I wish I could say that I was a spectacularly tortured soul born into secret misery, weighed down by suffering, some unthinkable physical ailment - a disorder of the liver, a dribbling secretion of glowing poisonous bile, taking blood and bone, leaving nothing left but a whisper of a shell, an empty vessel. Or, better yet, a blessed creature, something rare and other-worldly, a divine misfit of nature, enhanced, ethereal, a one of a kind roll of the dice, just by chance, the distillation of the most powerful and gifted genes; a Darwinian wonder.
            But these things, if I said them, would be lies.
I am five-foot and eleven inches tall, one hundred and forty pounds. My legs are as thin as pipe-cleaners and the climb up from there – well, it’s a formula that doesn’t want to be seen in a pair of tights. I also believe that my head is a bit too small for my body and I’ve got a weak chin. At thirty-five years of age I firmly believe that I should have more hair on my head than I do now. Some picture. I am not suggesting that I am grotesque in any overt, Quasimoto-like way. In fact, I have been told that I am a fairly attractive man. This is subjective of course.
I am the kind of man that you might bump up against, nose to nose in a crowded elevator, and never see. There is no hint of superhero in the geometry of my physical being.
My brain is reasonably reliable but I am not, by any standard, gifted.  My IQ is tepid. I know enough to know when I have done something stupid, but I am not nearly bright enough to avoid doing stupid things for any practical length of time. This is not the stuff that makes for a high-tech, braniac superhero. I did not devise a superhuman, electromagnetic skin-suit based on quantum mechanics or the theory of special relativity. Math and science were never my strong points. I will never strap myself down to a cold, perfectly milled bed of titanium held at an acute angle under an ungodly proportioned laser-syringe with the intention of injecting myself right between the eyes with a futuristic nano-syrum. It just won’t happen. And furthermore, I have not been, nor do I ever expect to be, blessed with any particularly charming attributes like sudden-psychic-awareness or uncanny catlike agility.
One final confession: my childhood was mostly uneventful.

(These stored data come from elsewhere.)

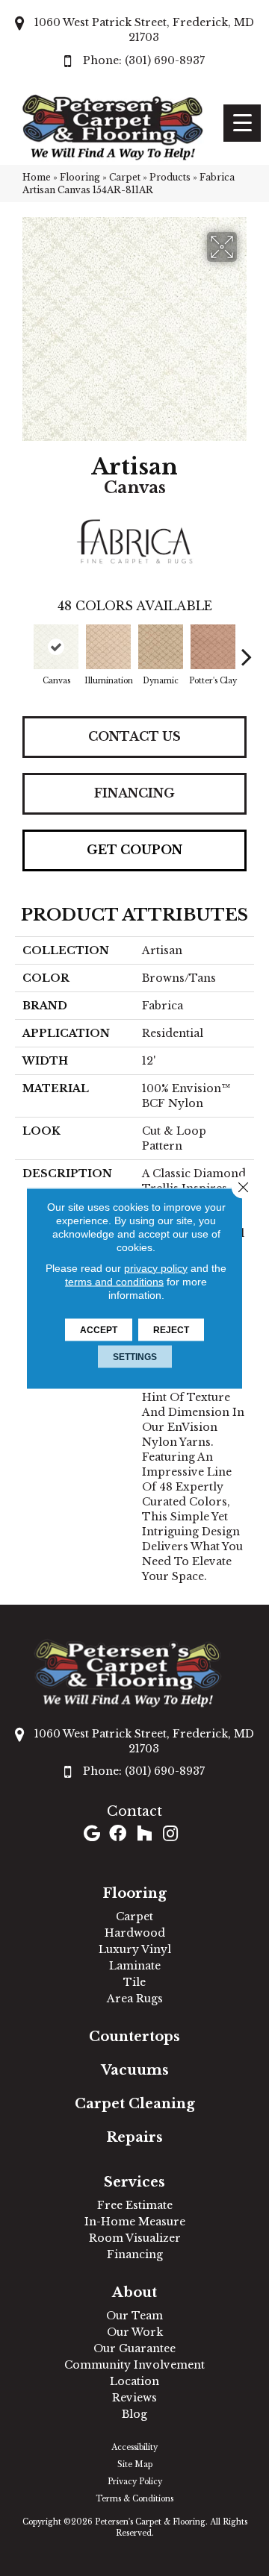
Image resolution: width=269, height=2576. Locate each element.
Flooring (80, 177)
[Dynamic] (160, 647)
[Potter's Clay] (213, 647)
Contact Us (134, 736)
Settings (135, 1356)
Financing (134, 793)
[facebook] (117, 1835)
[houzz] (144, 1835)
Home (36, 177)
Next (246, 649)
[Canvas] (56, 647)
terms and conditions (114, 1281)
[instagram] (170, 1835)
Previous (22, 649)
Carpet (124, 177)
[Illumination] (108, 647)
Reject (171, 1329)
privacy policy (156, 1267)
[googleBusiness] (92, 1835)
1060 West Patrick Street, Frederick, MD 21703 (144, 30)
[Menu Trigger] (242, 123)
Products (170, 177)
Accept (98, 1329)
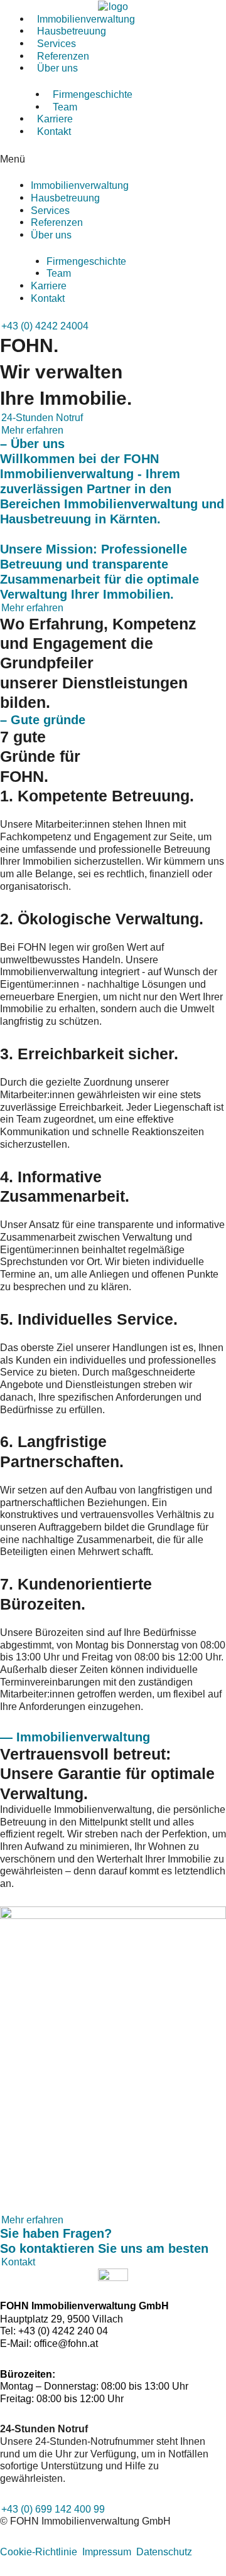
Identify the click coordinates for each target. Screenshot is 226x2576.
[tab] (113, 796)
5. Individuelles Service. (89, 1319)
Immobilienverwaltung (80, 185)
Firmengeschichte (92, 94)
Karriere (49, 285)
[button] (113, 159)
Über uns (57, 67)
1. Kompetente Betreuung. (97, 795)
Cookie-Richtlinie (38, 2551)
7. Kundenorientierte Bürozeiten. (76, 1593)
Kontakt (54, 131)
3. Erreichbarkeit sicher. (89, 1053)
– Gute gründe (42, 720)
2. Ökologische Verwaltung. (101, 918)
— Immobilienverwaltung (75, 1737)
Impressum (106, 2551)
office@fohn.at (66, 2343)
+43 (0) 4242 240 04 (63, 2331)
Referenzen (57, 222)
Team (58, 273)
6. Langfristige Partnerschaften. (62, 1451)
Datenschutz (164, 2551)
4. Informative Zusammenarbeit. (64, 1186)
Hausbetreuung (65, 197)
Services (50, 210)
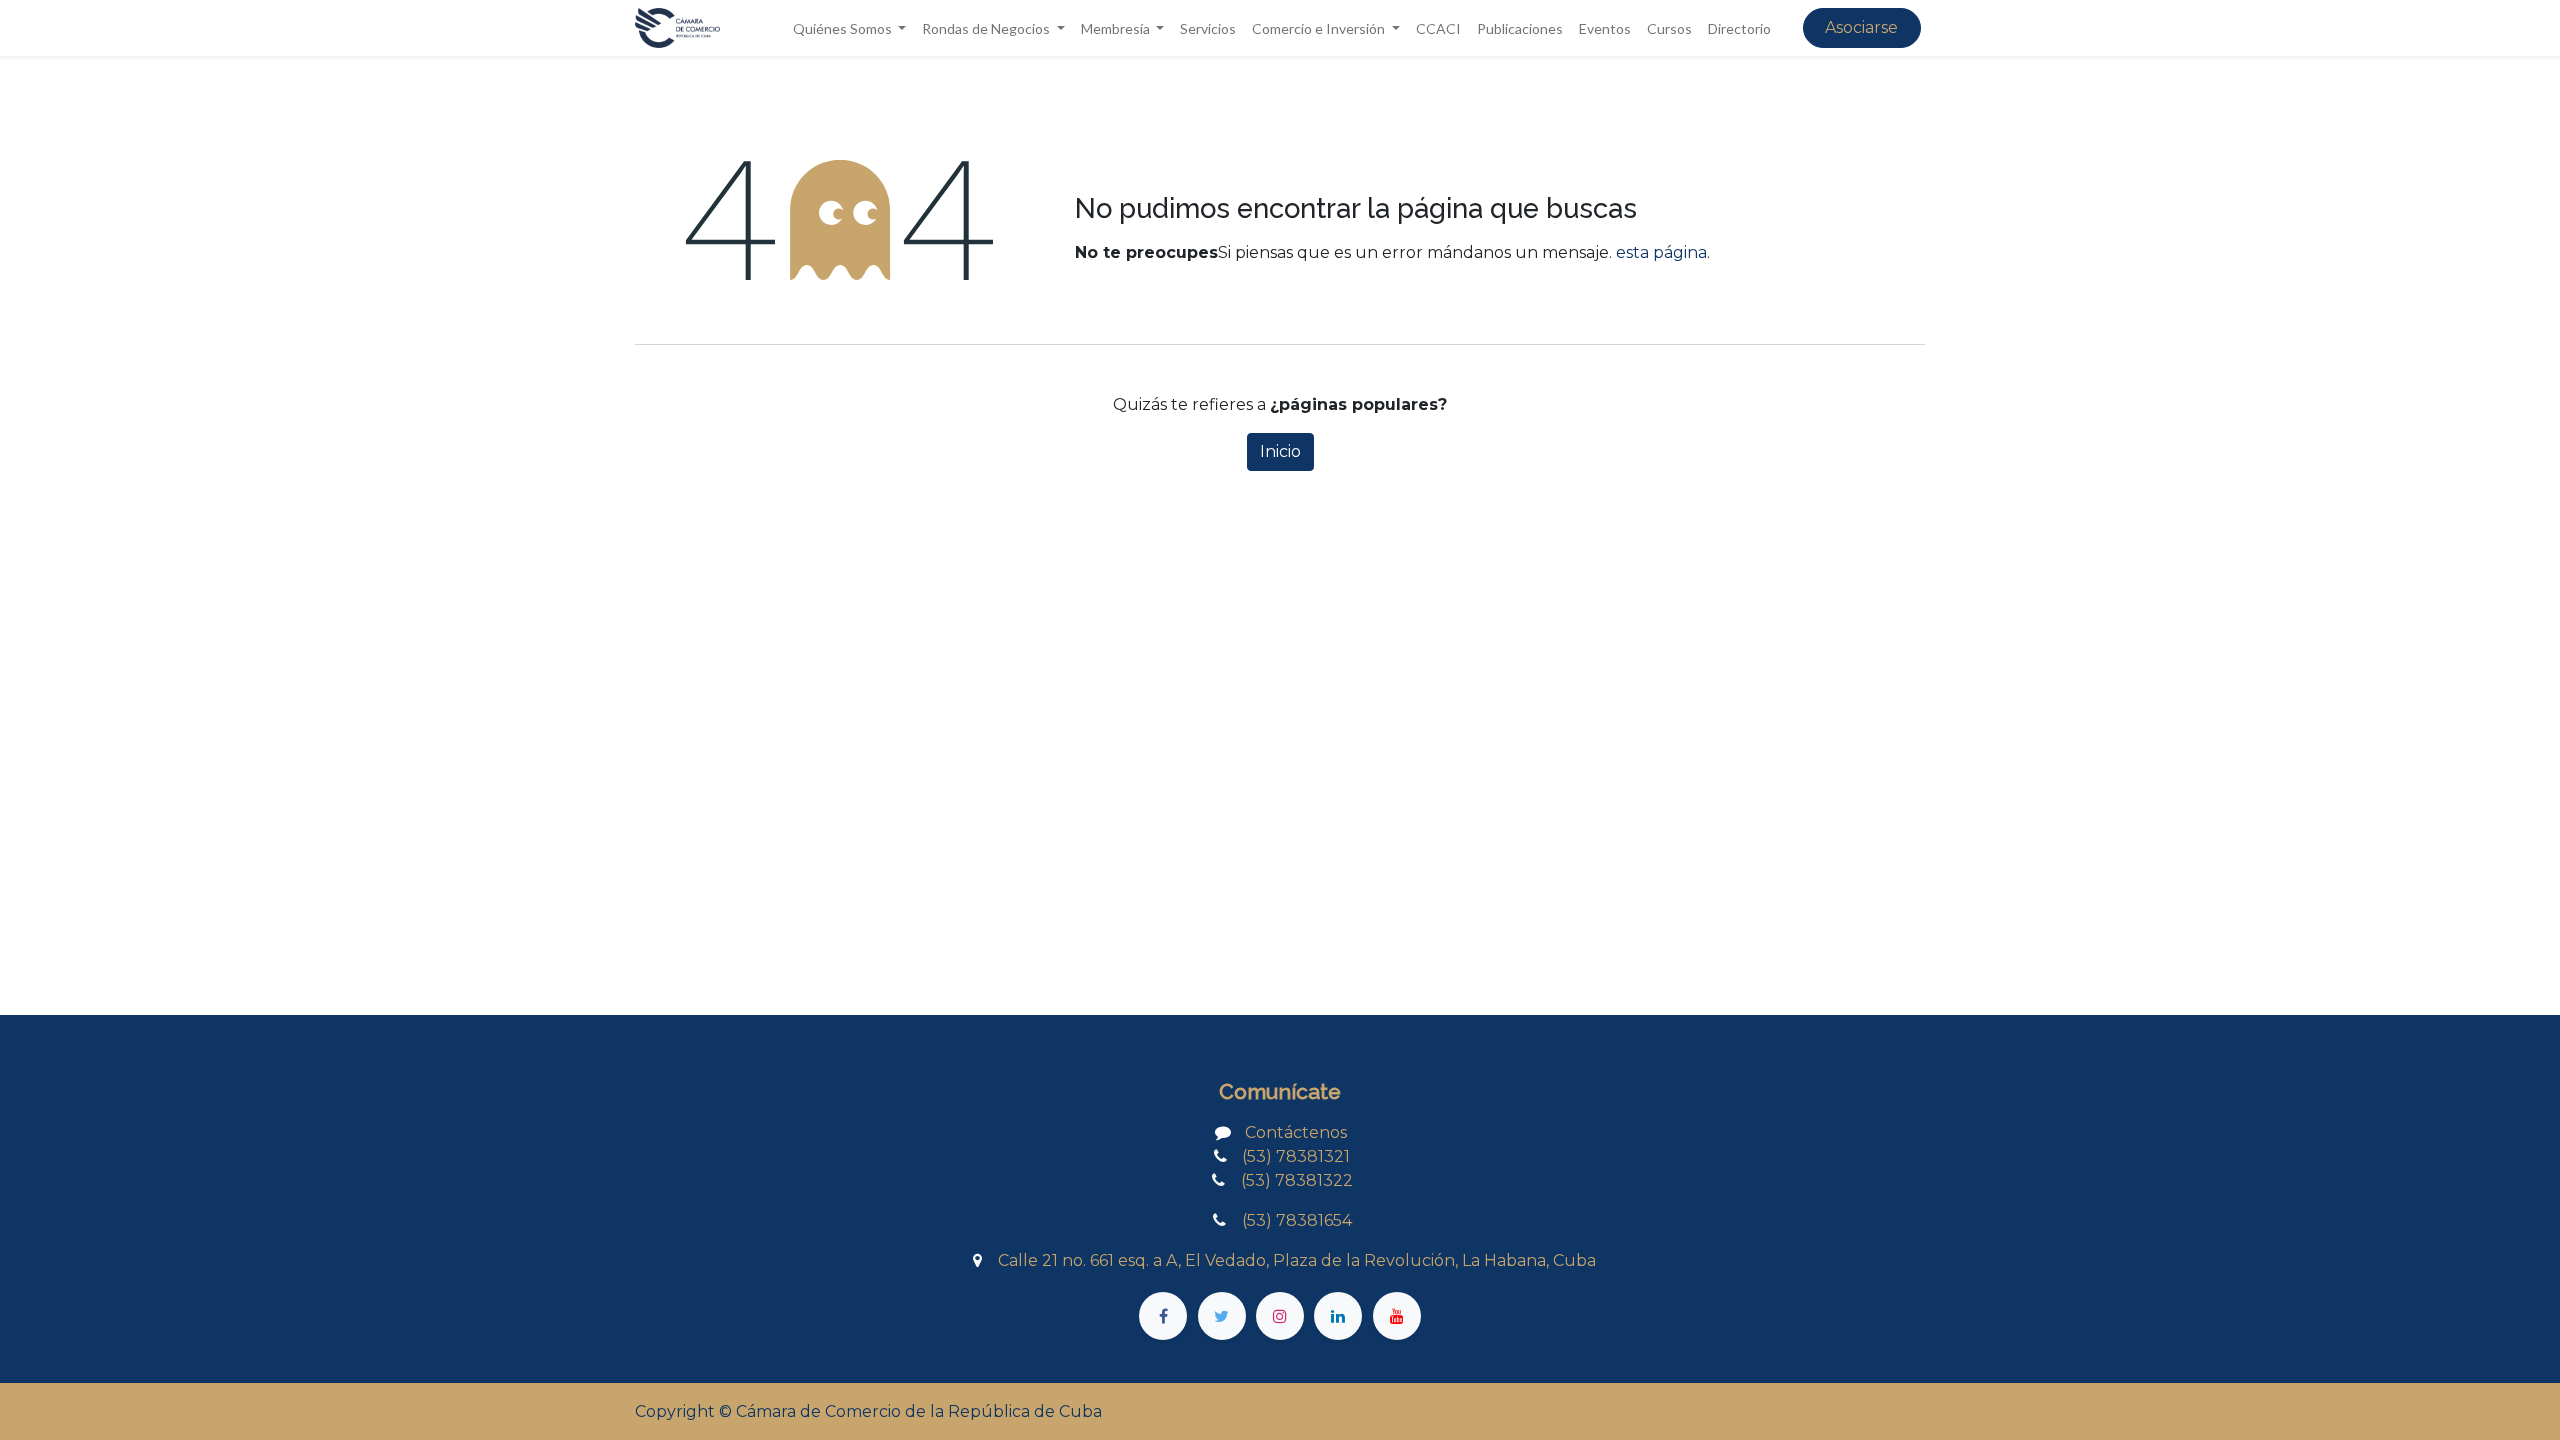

My formative years were pale and bland, churned out into the tired and even consistency of an old piece of gum. There are no outrageously sad or rattling events to splinter memories of my youth. I am not the victim of ghastly family trauma. My parents are no nuts. Insanity does not run in the family. My family tree is as colorless as cardboard.
One man becomes a real-life superhero the way another might become a dentist a shop-clerk or a thief; one day you look in the mirror to find that you’ve become a housewife, a tailor, or a movie star. It happens simply, it happens a little bit at a time. I turned around one day and found myself stuffed in an orange leotard with rubber beak strapped to my face. Was it a surprise? Sure it was. Was it magic? No. There’s no magic in the becoming – I can say this now - the magic is what you make of what you have become, or perhaps more curiously, what it makes of you.